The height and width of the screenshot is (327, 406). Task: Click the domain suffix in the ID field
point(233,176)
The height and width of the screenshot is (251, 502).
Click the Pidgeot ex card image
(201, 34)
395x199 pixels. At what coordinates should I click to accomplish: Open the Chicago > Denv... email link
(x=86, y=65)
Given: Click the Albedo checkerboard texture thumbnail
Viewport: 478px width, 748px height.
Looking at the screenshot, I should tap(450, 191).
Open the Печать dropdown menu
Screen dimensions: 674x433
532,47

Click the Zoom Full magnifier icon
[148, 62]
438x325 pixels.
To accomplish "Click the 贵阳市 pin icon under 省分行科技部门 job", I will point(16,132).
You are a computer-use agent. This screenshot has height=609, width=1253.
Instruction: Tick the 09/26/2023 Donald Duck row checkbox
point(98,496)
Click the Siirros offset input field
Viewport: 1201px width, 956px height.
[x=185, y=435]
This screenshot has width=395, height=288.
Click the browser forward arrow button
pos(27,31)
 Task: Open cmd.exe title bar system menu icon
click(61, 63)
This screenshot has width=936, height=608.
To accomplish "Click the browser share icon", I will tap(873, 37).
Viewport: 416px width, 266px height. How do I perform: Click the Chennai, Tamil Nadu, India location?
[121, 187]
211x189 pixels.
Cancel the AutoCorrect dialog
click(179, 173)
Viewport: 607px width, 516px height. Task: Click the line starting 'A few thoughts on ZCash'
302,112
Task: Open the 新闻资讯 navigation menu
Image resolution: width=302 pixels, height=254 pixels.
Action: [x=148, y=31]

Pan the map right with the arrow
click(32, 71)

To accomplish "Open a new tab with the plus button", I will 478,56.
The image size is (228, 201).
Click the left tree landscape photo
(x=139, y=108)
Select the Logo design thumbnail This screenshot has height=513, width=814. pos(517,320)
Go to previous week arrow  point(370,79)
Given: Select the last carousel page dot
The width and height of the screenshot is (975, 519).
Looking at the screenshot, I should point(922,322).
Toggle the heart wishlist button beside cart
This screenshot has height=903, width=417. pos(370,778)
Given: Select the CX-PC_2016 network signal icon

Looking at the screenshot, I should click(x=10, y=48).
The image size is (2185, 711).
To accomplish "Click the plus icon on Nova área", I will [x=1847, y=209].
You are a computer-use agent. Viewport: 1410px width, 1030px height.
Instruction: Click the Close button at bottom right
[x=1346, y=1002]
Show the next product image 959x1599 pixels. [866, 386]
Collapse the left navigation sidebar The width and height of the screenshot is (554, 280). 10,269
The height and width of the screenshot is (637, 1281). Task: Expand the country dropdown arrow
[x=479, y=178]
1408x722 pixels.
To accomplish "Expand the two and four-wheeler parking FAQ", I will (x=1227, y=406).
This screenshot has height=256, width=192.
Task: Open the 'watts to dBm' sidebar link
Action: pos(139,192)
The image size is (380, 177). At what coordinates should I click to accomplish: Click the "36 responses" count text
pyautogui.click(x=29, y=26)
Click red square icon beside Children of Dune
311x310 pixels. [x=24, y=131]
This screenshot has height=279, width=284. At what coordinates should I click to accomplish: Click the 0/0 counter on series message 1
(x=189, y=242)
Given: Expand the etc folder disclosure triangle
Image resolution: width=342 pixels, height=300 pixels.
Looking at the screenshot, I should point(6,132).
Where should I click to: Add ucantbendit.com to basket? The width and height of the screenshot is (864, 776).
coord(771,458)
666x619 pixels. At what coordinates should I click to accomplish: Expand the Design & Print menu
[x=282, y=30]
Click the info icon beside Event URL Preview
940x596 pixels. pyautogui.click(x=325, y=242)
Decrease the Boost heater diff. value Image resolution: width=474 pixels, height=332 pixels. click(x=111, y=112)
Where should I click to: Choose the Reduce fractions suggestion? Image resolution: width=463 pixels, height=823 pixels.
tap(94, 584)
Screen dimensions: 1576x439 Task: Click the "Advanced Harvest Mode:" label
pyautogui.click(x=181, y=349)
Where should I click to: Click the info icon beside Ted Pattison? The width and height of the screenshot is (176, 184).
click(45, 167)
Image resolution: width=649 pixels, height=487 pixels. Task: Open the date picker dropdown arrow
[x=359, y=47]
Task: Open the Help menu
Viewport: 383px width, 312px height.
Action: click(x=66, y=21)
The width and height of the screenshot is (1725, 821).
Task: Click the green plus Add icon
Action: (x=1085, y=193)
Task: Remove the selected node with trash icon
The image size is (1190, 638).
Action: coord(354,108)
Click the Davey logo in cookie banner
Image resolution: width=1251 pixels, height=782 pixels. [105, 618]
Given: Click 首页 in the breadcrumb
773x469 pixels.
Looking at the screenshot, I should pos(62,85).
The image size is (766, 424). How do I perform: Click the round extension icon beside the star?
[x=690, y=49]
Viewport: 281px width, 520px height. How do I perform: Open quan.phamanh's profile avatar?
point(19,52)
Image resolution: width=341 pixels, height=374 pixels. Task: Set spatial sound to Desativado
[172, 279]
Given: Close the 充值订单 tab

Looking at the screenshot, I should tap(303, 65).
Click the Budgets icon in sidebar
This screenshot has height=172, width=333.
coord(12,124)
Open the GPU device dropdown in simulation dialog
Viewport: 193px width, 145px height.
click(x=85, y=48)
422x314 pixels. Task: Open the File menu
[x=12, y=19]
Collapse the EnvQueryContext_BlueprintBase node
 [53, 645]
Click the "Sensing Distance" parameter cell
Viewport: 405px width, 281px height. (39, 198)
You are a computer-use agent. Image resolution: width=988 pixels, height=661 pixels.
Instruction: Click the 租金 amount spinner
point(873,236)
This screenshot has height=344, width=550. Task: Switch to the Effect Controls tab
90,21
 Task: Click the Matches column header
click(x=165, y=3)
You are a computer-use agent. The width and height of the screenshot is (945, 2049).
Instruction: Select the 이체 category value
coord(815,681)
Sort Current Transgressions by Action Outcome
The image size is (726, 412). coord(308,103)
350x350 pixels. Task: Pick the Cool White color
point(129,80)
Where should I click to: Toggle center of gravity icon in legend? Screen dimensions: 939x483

******************************

Work required: Starting with the first entry and ending with the last, give all of them again unchanged.

Your solution:
The height and width of the screenshot is (327, 406). Task: Click the domain suffix in the ID field
point(233,176)
The height and width of the screenshot is (251, 502).
Click the Pidgeot ex card image
(201, 34)
395x199 pixels. At what coordinates should I click to accomplish: Open the Chicago > Denv... email link
(x=86, y=65)
Given: Click the Albedo checkerboard texture thumbnail
Viewport: 478px width, 748px height.
Looking at the screenshot, I should tap(450, 191).
Open the Печать dropdown menu
Screen dimensions: 674x433
532,47

Click the Zoom Full magnifier icon
[148, 62]
438x325 pixels.
To accomplish "Click the 贵阳市 pin icon under 省分行科技部门 job", I will point(16,132).
You are a computer-use agent. This screenshot has height=609, width=1253.
Instruction: Tick the 09/26/2023 Donald Duck row checkbox
point(98,496)
Click the Siirros offset input field
Viewport: 1201px width, 956px height.
[x=185, y=435]
This screenshot has width=395, height=288.
Click the browser forward arrow button
pos(27,31)
 Task: Open cmd.exe title bar system menu icon
click(61, 63)
This screenshot has width=936, height=608.
To accomplish "Click the browser share icon", I will tap(873, 37).
Viewport: 416px width, 266px height. How do I perform: Click the Chennai, Tamil Nadu, India location?
[121, 187]
211x189 pixels.
Cancel the AutoCorrect dialog
click(179, 173)
Viewport: 607px width, 516px height. Task: Click the line starting 'A few thoughts on ZCash'
302,112
Task: Open the 新闻资讯 navigation menu
Image resolution: width=302 pixels, height=254 pixels.
Action: [x=148, y=31]

Pan the map right with the arrow
click(32, 71)

To accomplish "Open a new tab with the plus button", I will 478,56.
The image size is (228, 201).
Click the left tree landscape photo
(x=139, y=108)
Select the Logo design thumbnail This screenshot has height=513, width=814. pos(517,320)
Go to previous week arrow  point(370,79)
Given: Select the last carousel page dot
The width and height of the screenshot is (975, 519).
Looking at the screenshot, I should point(922,322).
Toggle the heart wishlist button beside cart
This screenshot has height=903, width=417. pos(370,778)
Given: Select the CX-PC_2016 network signal icon

Looking at the screenshot, I should click(x=10, y=48).
The image size is (2185, 711).
To accomplish "Click the plus icon on Nova área", I will [x=1847, y=209].
You are a computer-use agent. Viewport: 1410px width, 1030px height.
Instruction: Click the Close button at bottom right
[x=1346, y=1002]
Show the next product image 959x1599 pixels. [866, 386]
Collapse the left navigation sidebar The width and height of the screenshot is (554, 280). 10,269
The height and width of the screenshot is (637, 1281). Task: Expand the country dropdown arrow
[x=479, y=178]
1408x722 pixels.
To accomplish "Expand the two and four-wheeler parking FAQ", I will (x=1227, y=406).
This screenshot has height=256, width=192.
Task: Open the 'watts to dBm' sidebar link
Action: pos(139,192)
The image size is (380, 177). At what coordinates should I click to accomplish: Click the "36 responses" count text
pyautogui.click(x=29, y=26)
Click red square icon beside Children of Dune
311x310 pixels. [x=24, y=131]
This screenshot has height=279, width=284. At what coordinates should I click to accomplish: Click the 0/0 counter on series message 1
(x=189, y=242)
Given: Expand the etc folder disclosure triangle
Image resolution: width=342 pixels, height=300 pixels.
Looking at the screenshot, I should point(6,132).
Where should I click to: Add ucantbendit.com to basket? The width and height of the screenshot is (864, 776).
coord(771,458)
666x619 pixels. At what coordinates should I click to accomplish: Expand the Design & Print menu
[x=282, y=30]
Click the info icon beside Event URL Preview
940x596 pixels. pyautogui.click(x=325, y=242)
Decrease the Boost heater diff. value Image resolution: width=474 pixels, height=332 pixels. click(x=111, y=112)
Where should I click to: Choose the Reduce fractions suggestion? Image resolution: width=463 pixels, height=823 pixels.
tap(94, 584)
Screen dimensions: 1576x439 Task: Click the "Advanced Harvest Mode:" label
pyautogui.click(x=181, y=349)
Where should I click to: Click the info icon beside Ted Pattison? The width and height of the screenshot is (176, 184).
click(45, 167)
Image resolution: width=649 pixels, height=487 pixels. Task: Open the date picker dropdown arrow
[x=359, y=47]
Task: Open the Help menu
Viewport: 383px width, 312px height.
Action: click(x=66, y=21)
The width and height of the screenshot is (1725, 821).
Task: Click the green plus Add icon
Action: (x=1085, y=193)
Task: Remove the selected node with trash icon
The image size is (1190, 638).
Action: coord(354,108)
Click the Davey logo in cookie banner
Image resolution: width=1251 pixels, height=782 pixels. [105, 618]
Given: Click 首页 in the breadcrumb
773x469 pixels.
Looking at the screenshot, I should pos(62,85).
The image size is (766, 424). How do I perform: Click the round extension icon beside the star?
[x=690, y=49]
Viewport: 281px width, 520px height. How do I perform: Open quan.phamanh's profile avatar?
point(19,52)
Image resolution: width=341 pixels, height=374 pixels. Task: Set spatial sound to Desativado
[172, 279]
Given: Close the 充值订单 tab

Looking at the screenshot, I should tap(303, 65).
Click the Budgets icon in sidebar
This screenshot has height=172, width=333.
coord(12,124)
Open the GPU device dropdown in simulation dialog
Viewport: 193px width, 145px height.
click(x=85, y=48)
422x314 pixels. Task: Open the File menu
[x=12, y=19]
Collapse the EnvQueryContext_BlueprintBase node
 [53, 645]
Click the "Sensing Distance" parameter cell
Viewport: 405px width, 281px height. (39, 198)
You are a computer-use agent. Image resolution: width=988 pixels, height=661 pixels.
Instruction: Click the 租金 amount spinner
point(873,236)
This screenshot has height=344, width=550. Task: Switch to the Effect Controls tab
90,21
 Task: Click the Matches column header
click(x=165, y=3)
You are a computer-use agent. The width and height of the screenshot is (945, 2049).
Instruction: Select the 이체 category value
coord(815,681)
Sort Current Transgressions by Action Outcome
The image size is (726, 412). coord(308,103)
350x350 pixels. Task: Pick the Cool White color
point(129,80)
Where should I click to: Toggle center of gravity icon in legend? Screen dimensions: 939x483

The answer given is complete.